* Document *
--------
Posted by: labrialumn | Jan 2, 2008 12:24:23 AM
Labrialumn,
While there are no doubt CCM pieces which could cause merriment, I don't think that's what's being called for here. Here, intentional *parodies* are called for, not unintended nonsense passing as praise and worship.
Posted by: Wolf Paul | Jan 2, 2008 1:07:12 AM
Mr. Paul--
I'm going out on a limb here and saying Labrialumn was being facetious. Of course he knows there's copyright issues, which makes the question itself moot--just pointing out the theological vapidness of 90% (99%?) of that particularly "genre."
Posted by: Michael | Jan 2, 2008 1:53:40 AM
This isn't what you're looking for, but it amused me to compose it after a round of singing traditional folk tunes with my pals, and I thought it might entertain.
Sung to the tune of 'Waltzing Matilda'in honor of Pope Leo the Great;
Once a Holy Pontiff knelt beside the Mincio,
Under the shield of an amnesty,
And he prayed as he knelt and waited for the hun to come,
"Who'll come a'halting Attila with me?"
"Halting Attila, halting Attila,
Who'll come a'halting Attila with me?"
And he prayed as he knelt and waited for the hun to come,
"Who'll come a'halting Attila with me?"
Maybe you can file this under "What popular music would be if we still had a Christian culture"
That could be a fun thread...
Posted by: windmilltilter | Jan 2, 2008 9:48:34 AM
I've had this one lying around since seminary, looking for a publisher.
PRAISE WE NOW THAT BLESSED LANGUAGE
(Tune, REGENT SQUARE)
Praise we now that blessed language,
inclusive of all who breathe!
Wipe out ref'rences to gender,
strike out all that may offend!
Alleluia! Alleluia! Ancient texts we now amend!
"Thee" and "Thou" are gone forever;
God we make our buddy good.
"You" and "Your" make God more friendly,
but don't e'er say "Him" or "He!"
Alleluia! Alleluia! Relevant all hymns must be!
Next we take the ancient hymn tunes
and change them to modern ones:
Sick'ning chords in awful clusters,
horr'ble, fright'ning sounds galore!
Alleluia! Alleluia! Now your ears cry out, "No more!"
Posted by: James Gibson | Jan 2, 2008 10:06:23 AM
Immoral! Most visible! Our god is our size!
We look in the mirror and fill up our eyes!
We're youthful and glorious, we live out our days
With getting and selling our own names we praise.
Our Church is a shambles but we hardly care!
The people are fleeing for parts everywhere!
There's no need to worry 'bout emptying pews
While we rewrite the Bible to say what we choose.
Be you hetero- or homo-, it don't make a diff!
We're accepting of anything, just don't call us stiff!
Put women in orders, keep circling the drain
We love what we're doing though it's hardly sane.
--------
* Recorded information *
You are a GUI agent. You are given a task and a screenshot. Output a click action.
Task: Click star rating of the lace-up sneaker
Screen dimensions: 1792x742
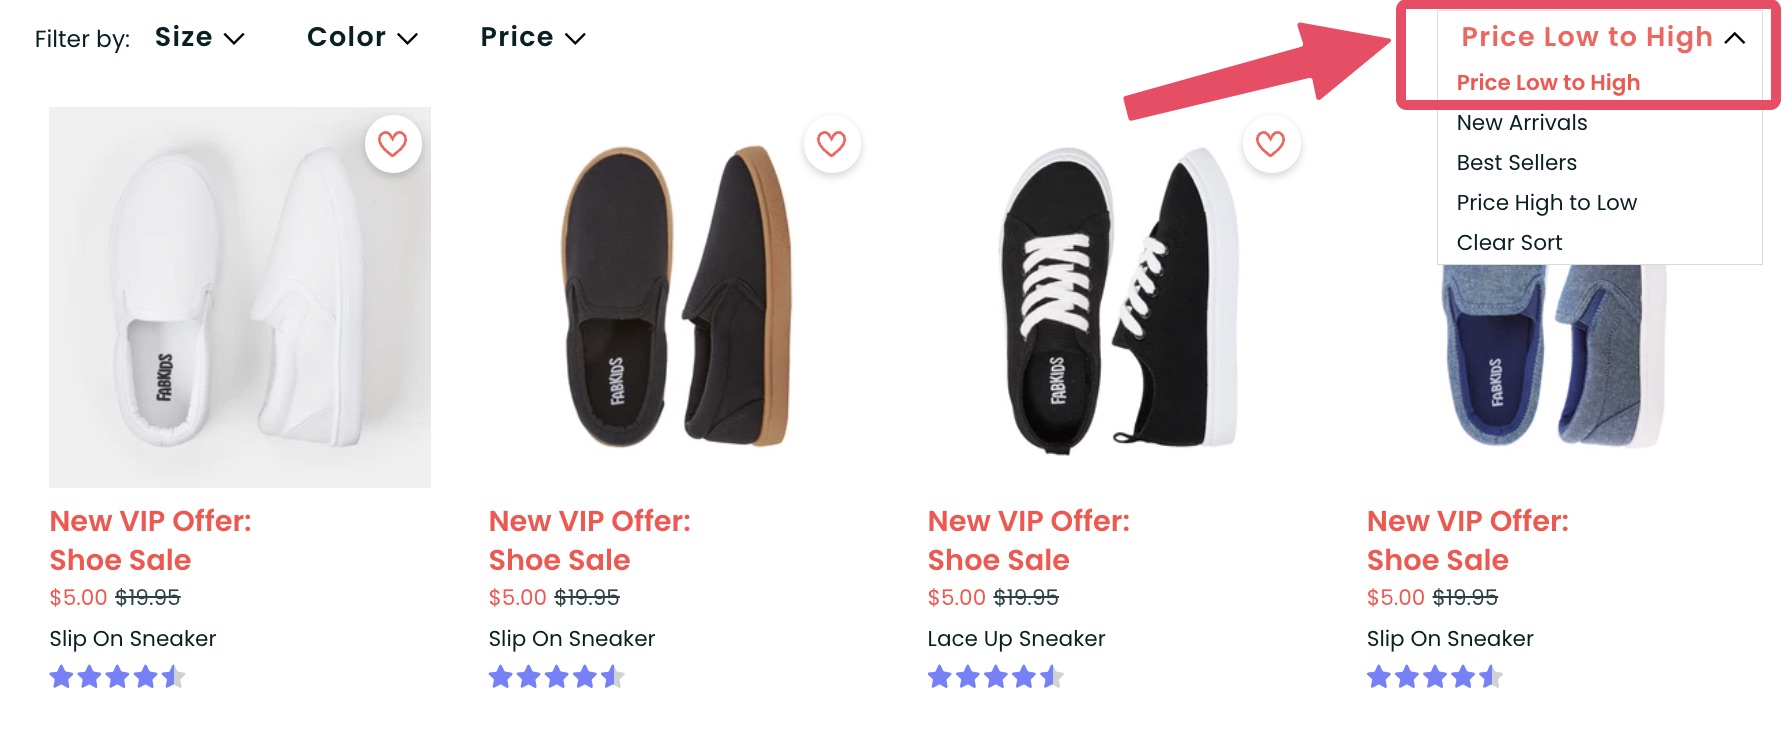pos(995,678)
--------
* Written instruction A *
Please answer these questions about the hymn parody thread:
(i) To what tune is the song honoring Pope Leo the Great sung?
(ii) Which tune is listed for "PRAISE WE NOW THAT BLESSED LANGUAGE"?
(iii) According to Wolf Paul, what is being called for here?
* Written instruction B *
Carry on the hymn parody thread from the point where it stops.

* Exercise result A *
(i) 'Waltzing Matilda'
(ii) REGENT SQUARE
(iii) Intentional parodies, not unintended nonsense passing as praise and worship.

* Exercise result B *
So modern, so open, so up-to-date we!
Don't bore us with catcalls about sanctity!
Have faith in the Scripture? Don't cause us to grin
We'll tell you what it means and never say "sin."
We're marching eyes forward to e-ter-ni-ty!
We never look backward for fear what we'd see!
So give us a break and shut all your big traps
You faithful believers are a big bunch of saps.
Rely on God's mercy to save us from Hell?
There's no need, we tell you, we're all doing well!
We don't need parishioners whose trust we enjoyed
Endowments and trust funds will keep us employed.
Posted by: Dcn. Michael D. Harmon | Jan 2, 2008 10:40:39 AM
Here's an attempt:
Praise him who comes out
From whom all hang ups die out
Praise him, all creatures here above
Praise father, Beast and World!
Posted by: David Alexander | Jan 2, 2008 11:17:59 AM
This is an old one I once put together. It only targets flakes like the Jesus Seminar, rather than parodies them, so perhaps it doesn't qualify:
Were you there when they marketed my Lord?
Were you there when they marketed my Lord?
Oh sometimes it causes me to tremble, tremble, tremble.
Were you there when they marketed my Lord?
Were you there when they focus-grouped His Word?
Were you there when they focus-grouped His Word?
Oh sometimes it causes me to tremble, tremble, tremble.
Were you there when they focus-grouped His Word?
Were you there when they rewrote His True Life?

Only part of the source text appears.